Jonathan Martin did the right thing.
When the Miami Dolphins’ starting left tackle slammed his food tray down in frustration and abruptly left the facility’s cafeteria, and ultimately, the organization, he was doing the right thing.
When Martin drove to the gas station, bought a bottle of vodka that he did not drink, saw a movie, bought a sandwich and later checked himself into a hospital because he felt he was acting irrationally, he was doing the right thing.
The ensuing forest fire of debate and national scrutiny surrounding the Dolphins’ sudden bullying scandal was not Martin’s fault. He didn’t wish for any of that to occur. He had simply had enough, and finally decided to do something about it.
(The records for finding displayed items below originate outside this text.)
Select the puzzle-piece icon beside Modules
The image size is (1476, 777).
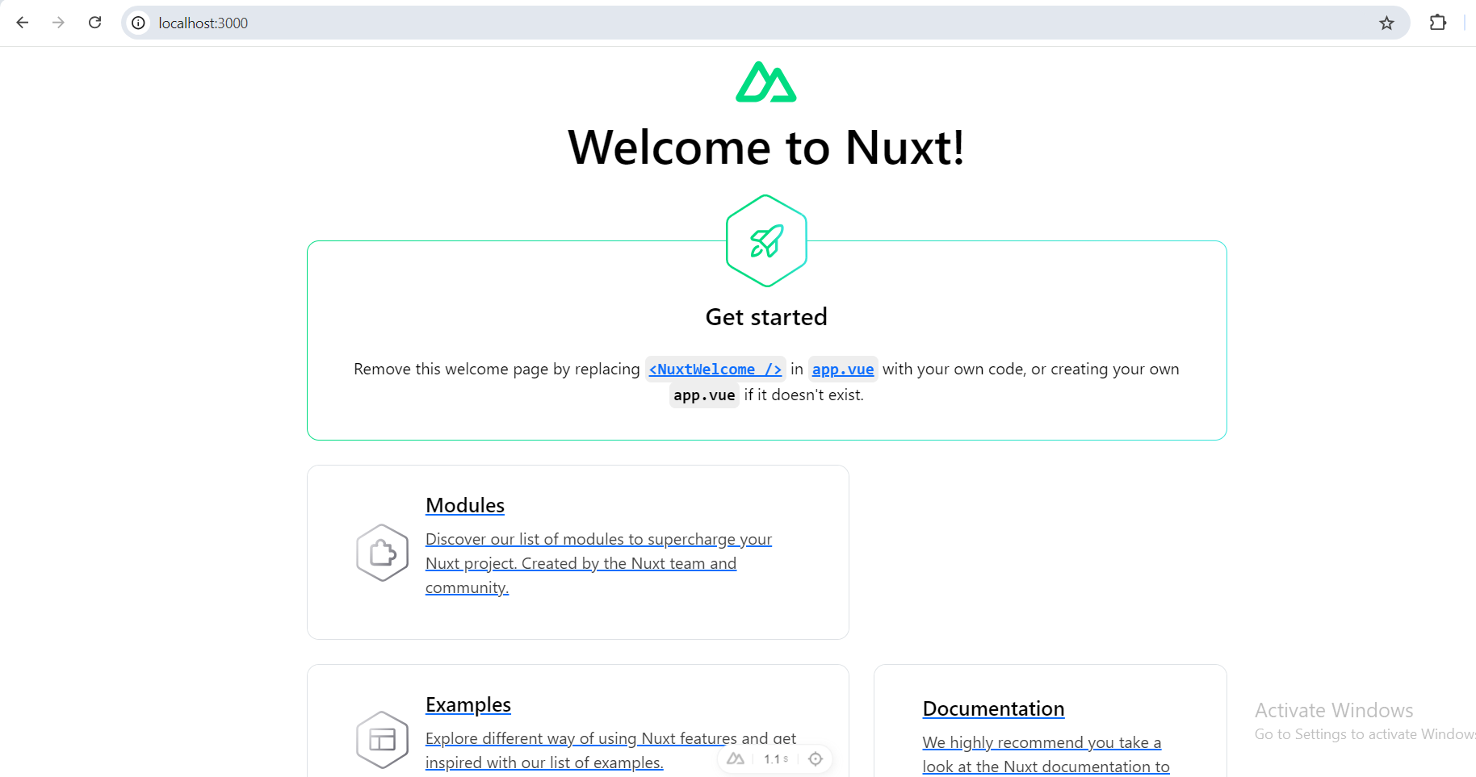coord(382,552)

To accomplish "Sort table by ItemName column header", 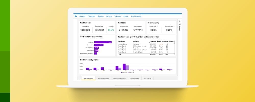I will pyautogui.click(x=136, y=41).
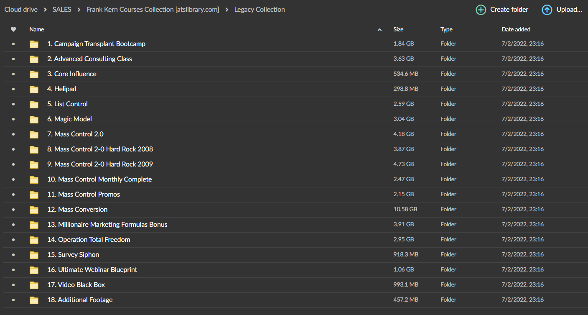The image size is (588, 315).
Task: Click the Date added column header
Action: click(516, 29)
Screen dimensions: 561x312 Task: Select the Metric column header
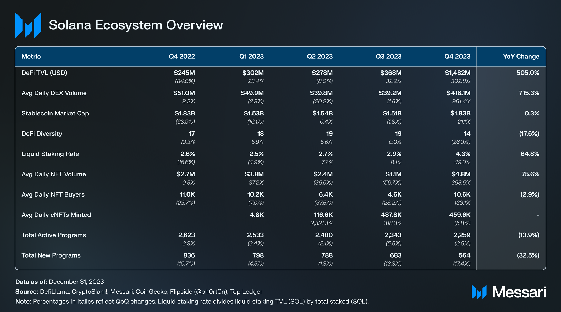click(31, 57)

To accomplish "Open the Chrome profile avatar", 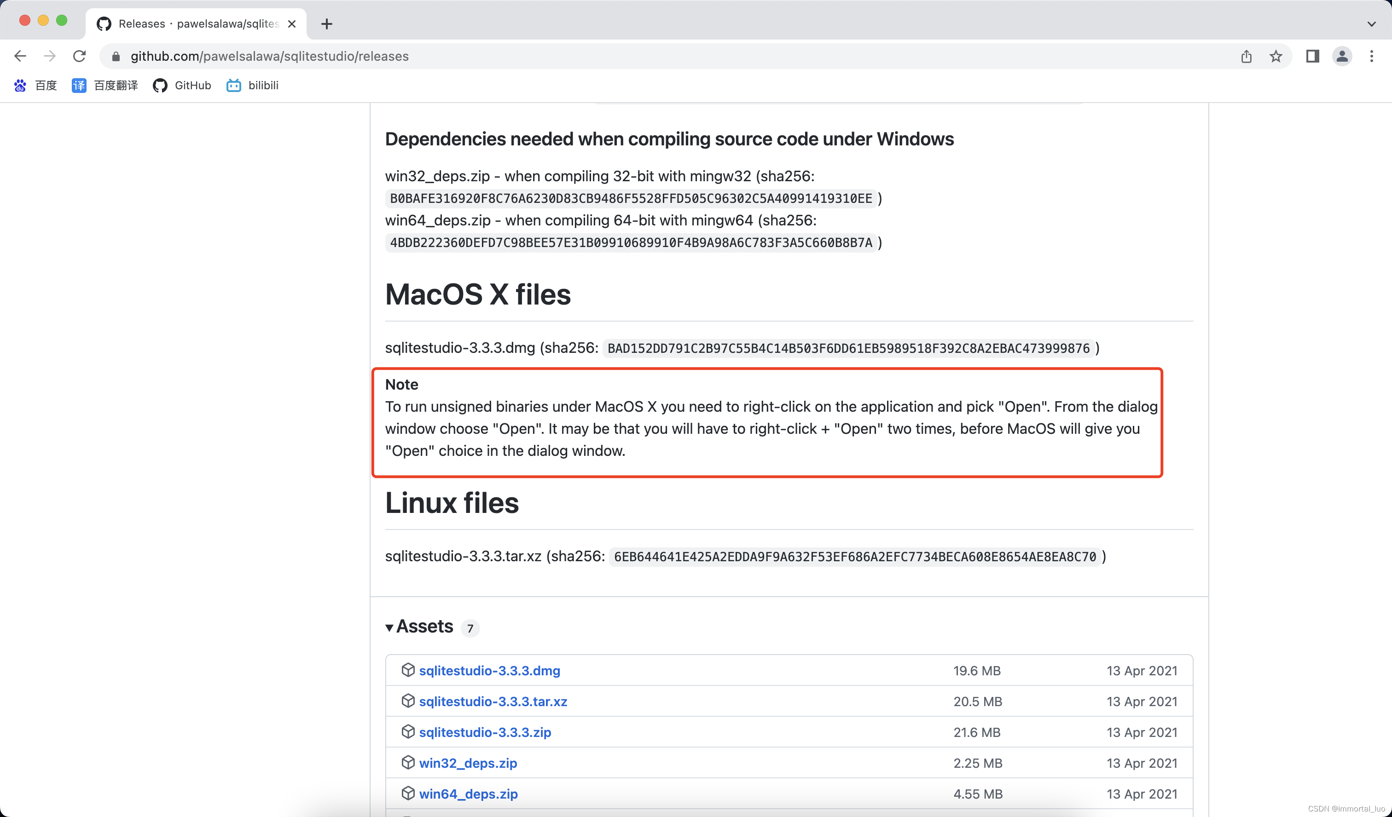I will (1342, 56).
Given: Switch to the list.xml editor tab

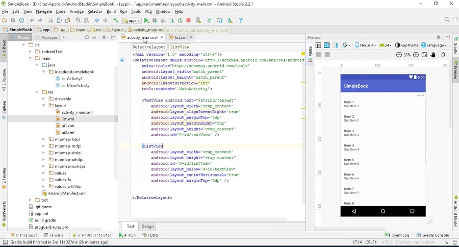Looking at the screenshot, I should click(x=181, y=37).
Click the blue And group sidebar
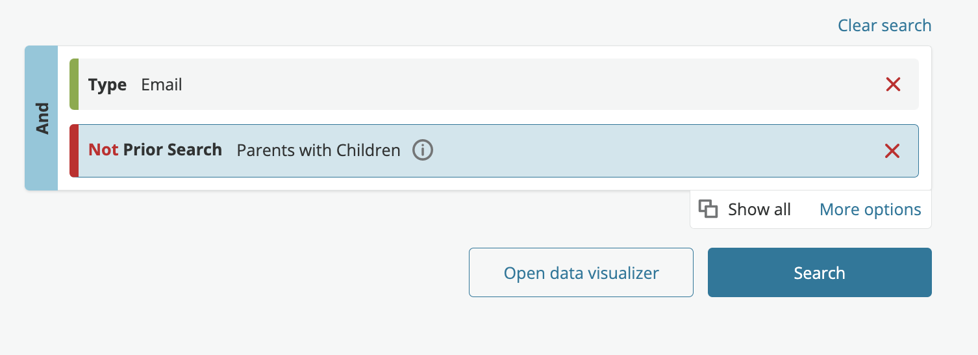Viewport: 978px width, 355px height. pos(42,118)
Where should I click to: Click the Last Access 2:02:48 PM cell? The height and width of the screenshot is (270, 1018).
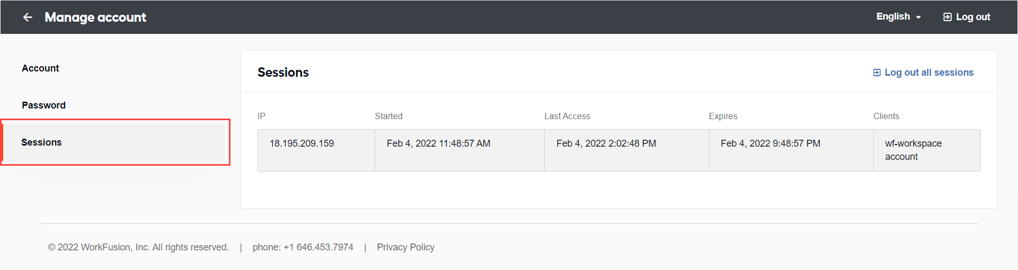click(627, 150)

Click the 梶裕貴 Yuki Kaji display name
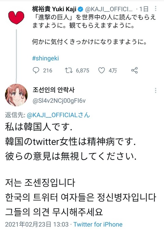coord(54,9)
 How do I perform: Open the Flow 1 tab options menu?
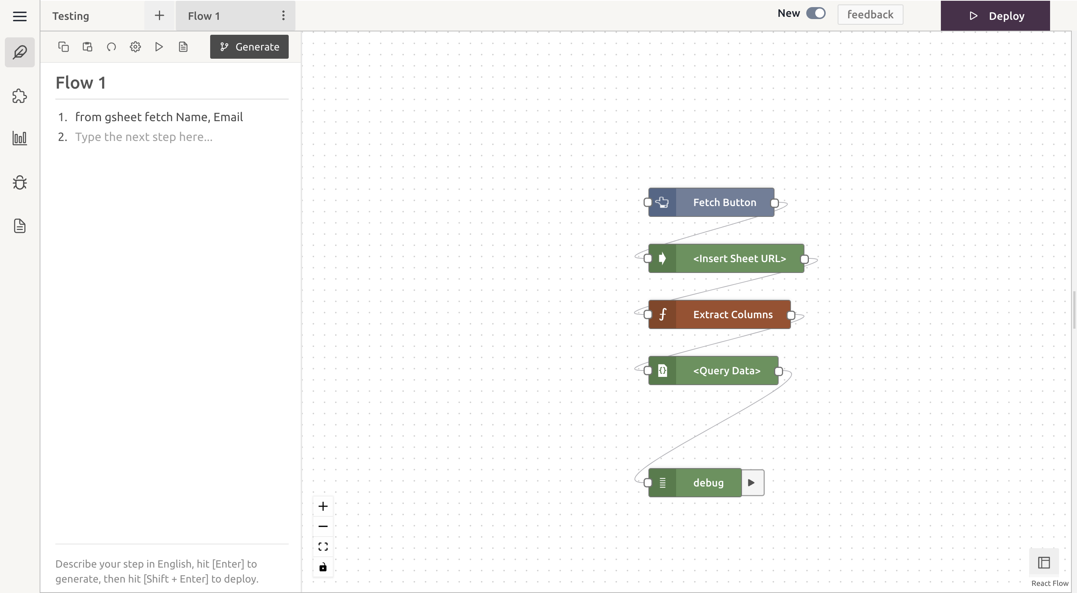pyautogui.click(x=283, y=16)
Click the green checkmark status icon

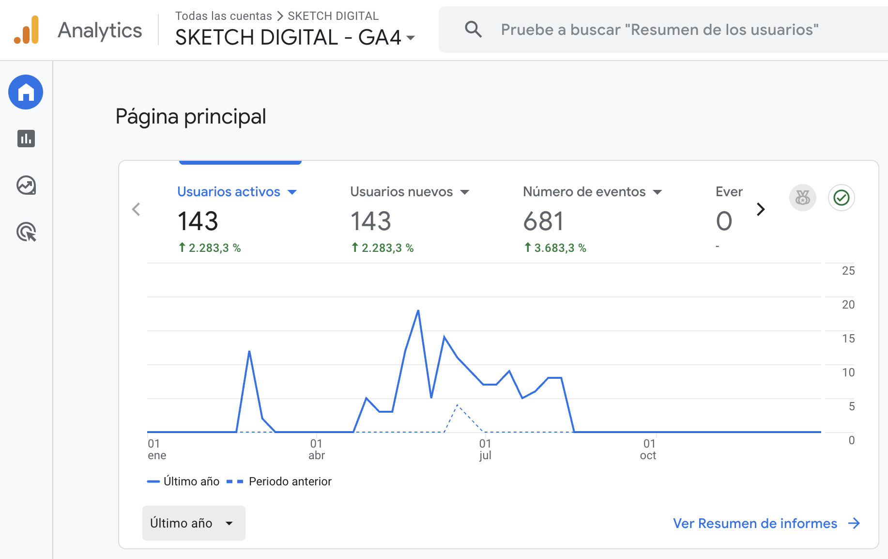tap(841, 198)
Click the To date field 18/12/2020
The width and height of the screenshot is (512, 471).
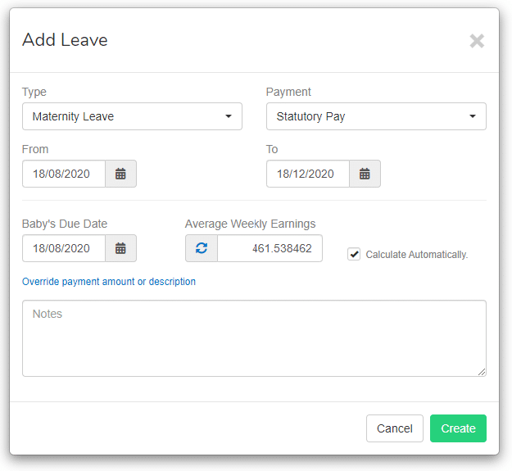[x=308, y=174]
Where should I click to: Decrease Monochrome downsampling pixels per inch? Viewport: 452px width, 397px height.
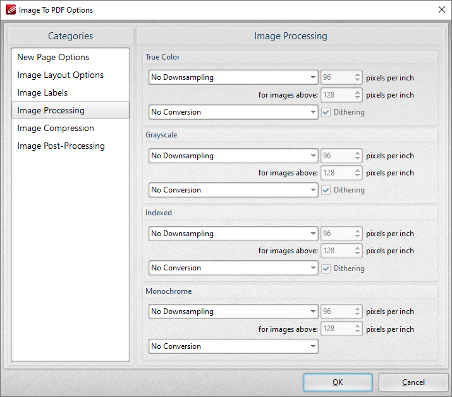[357, 314]
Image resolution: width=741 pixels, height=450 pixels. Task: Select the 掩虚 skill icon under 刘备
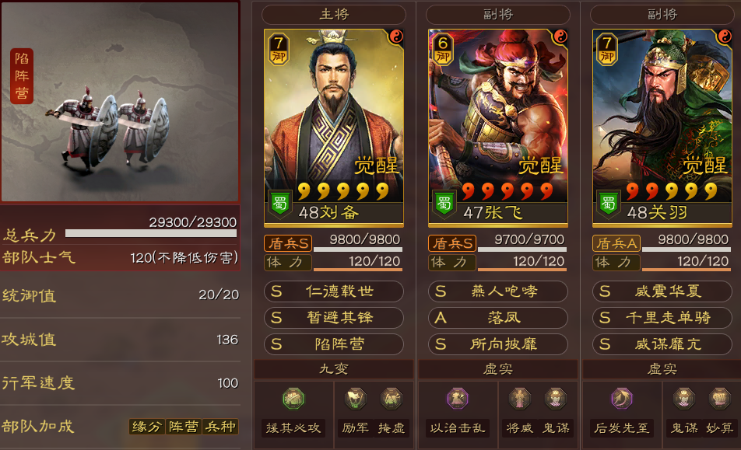[x=392, y=399]
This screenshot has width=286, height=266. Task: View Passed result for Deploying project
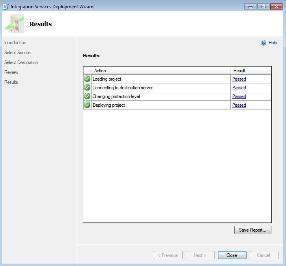[239, 105]
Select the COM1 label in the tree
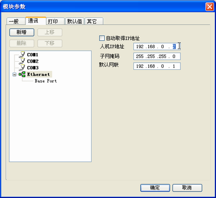The width and height of the screenshot is (216, 198). coord(33,55)
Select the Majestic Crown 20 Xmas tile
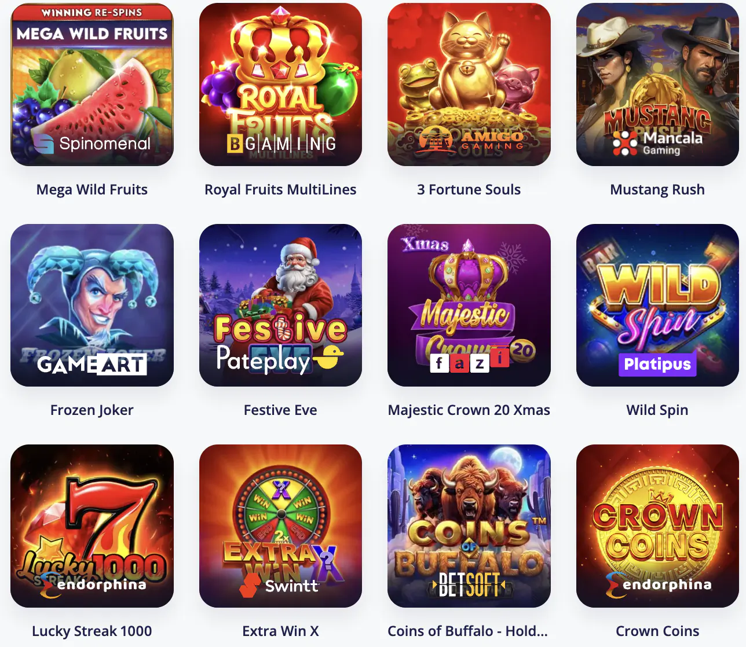746x647 pixels. (x=469, y=305)
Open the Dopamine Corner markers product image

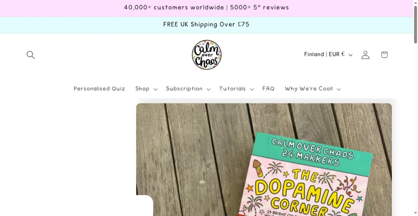click(264, 160)
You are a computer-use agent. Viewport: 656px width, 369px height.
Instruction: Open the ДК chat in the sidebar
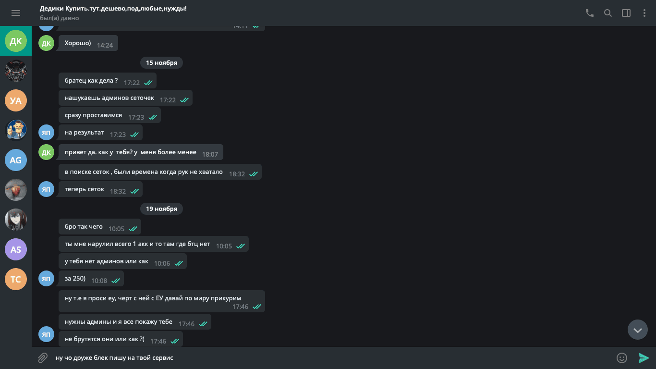coord(16,41)
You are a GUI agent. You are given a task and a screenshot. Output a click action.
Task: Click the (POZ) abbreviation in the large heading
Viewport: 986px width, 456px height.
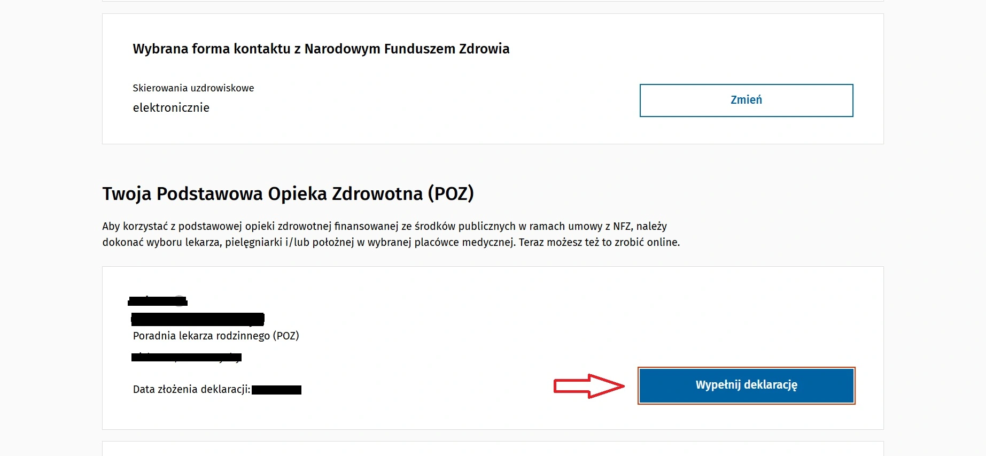click(x=451, y=194)
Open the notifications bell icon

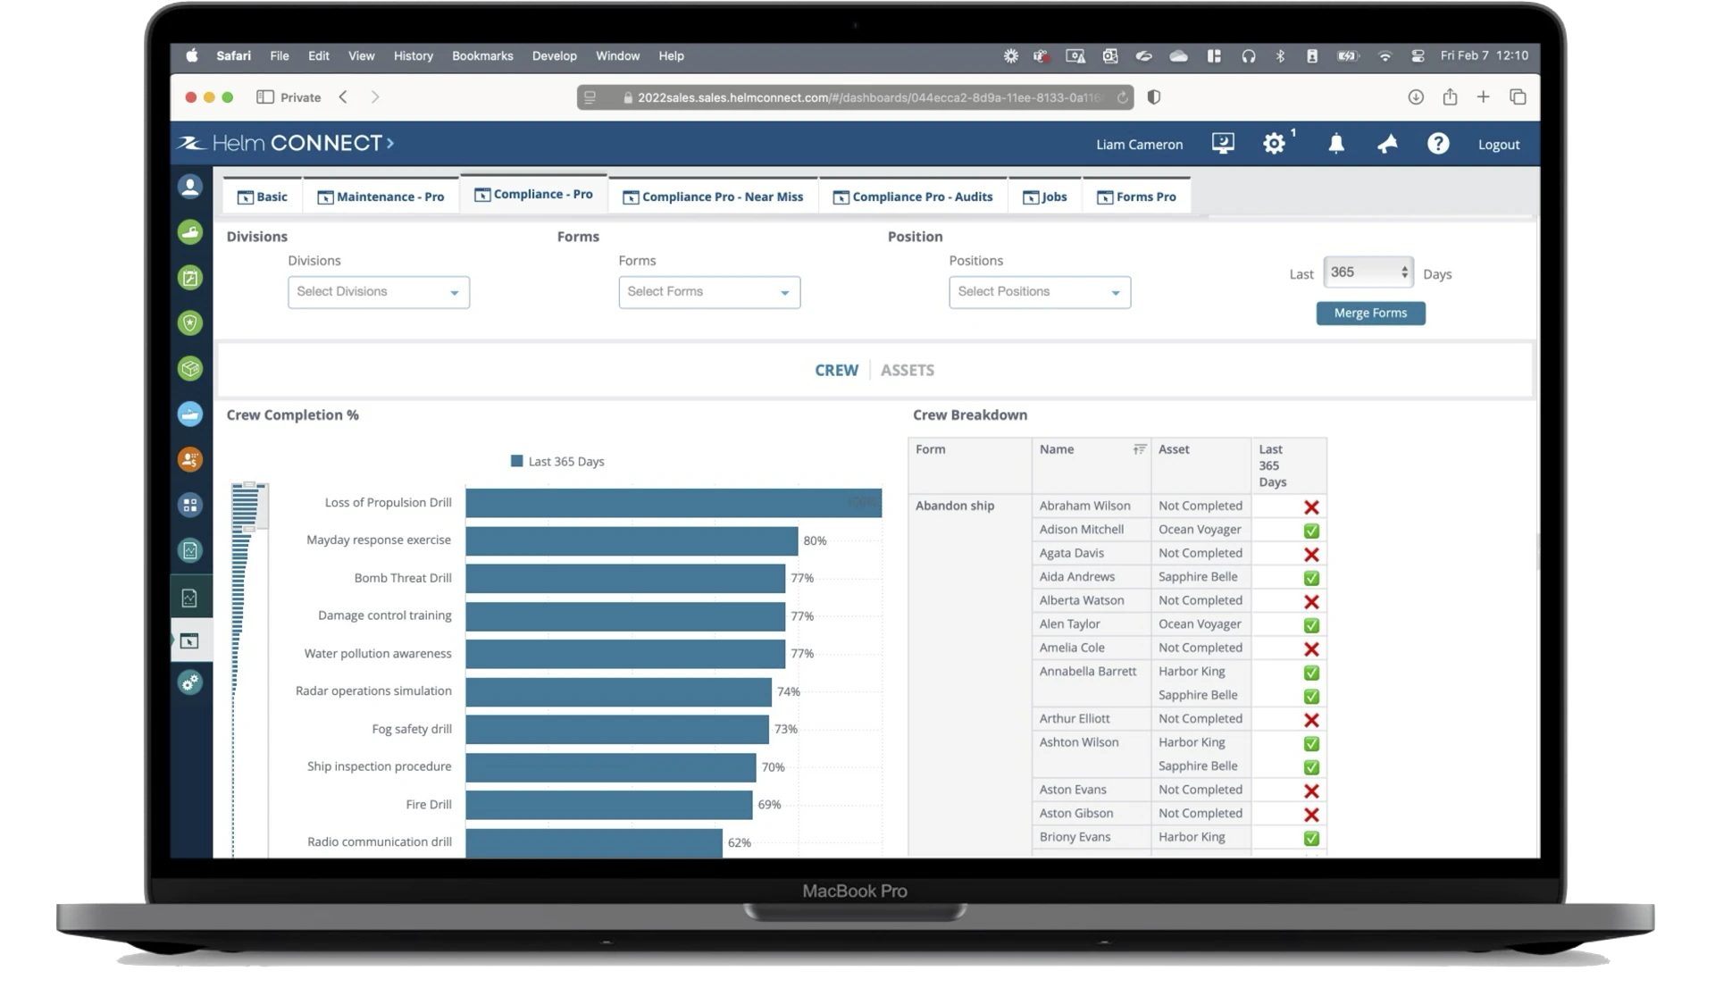[1336, 144]
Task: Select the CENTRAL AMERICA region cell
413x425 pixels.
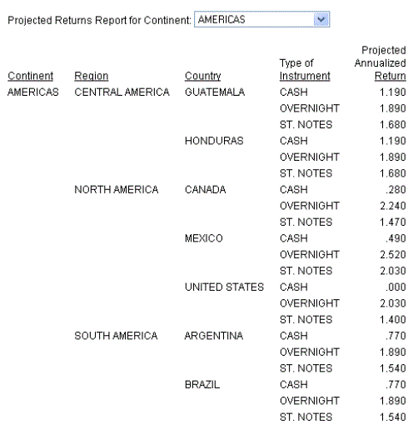Action: point(122,93)
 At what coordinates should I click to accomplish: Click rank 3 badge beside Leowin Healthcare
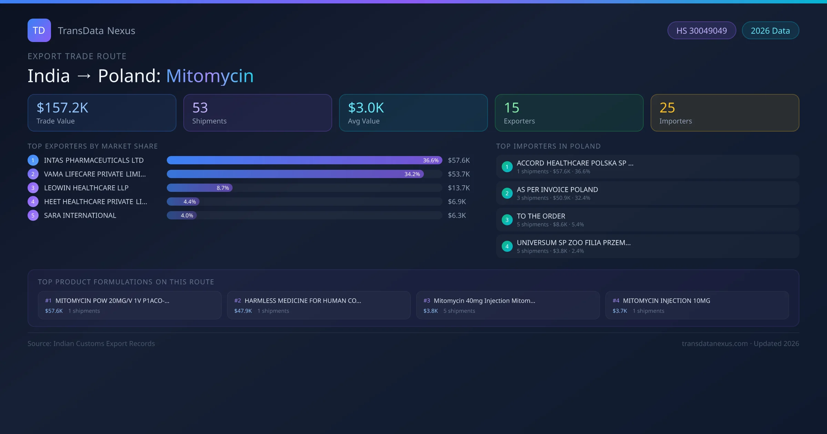33,188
After reading snippets from the Wells Report, released last week after a months-long investigation into the Dolphins’ locker room, I was disturbed, but not entirely shocked. Because I knew, on a much lesser scale and for a much shorter amount of time, how it felt to be Jonathan Martin.
I was a late bloomer. I started high school as a 5-foot-7, 155-pound offensive lineman. I wasn’t much larger the next year, when the older, bigger and stronger players whooped me on in practice each day. I looked up to them, but it was the repeated teasing and insults from others (most of whom were actually career benchwarmers) that started to eat away at me.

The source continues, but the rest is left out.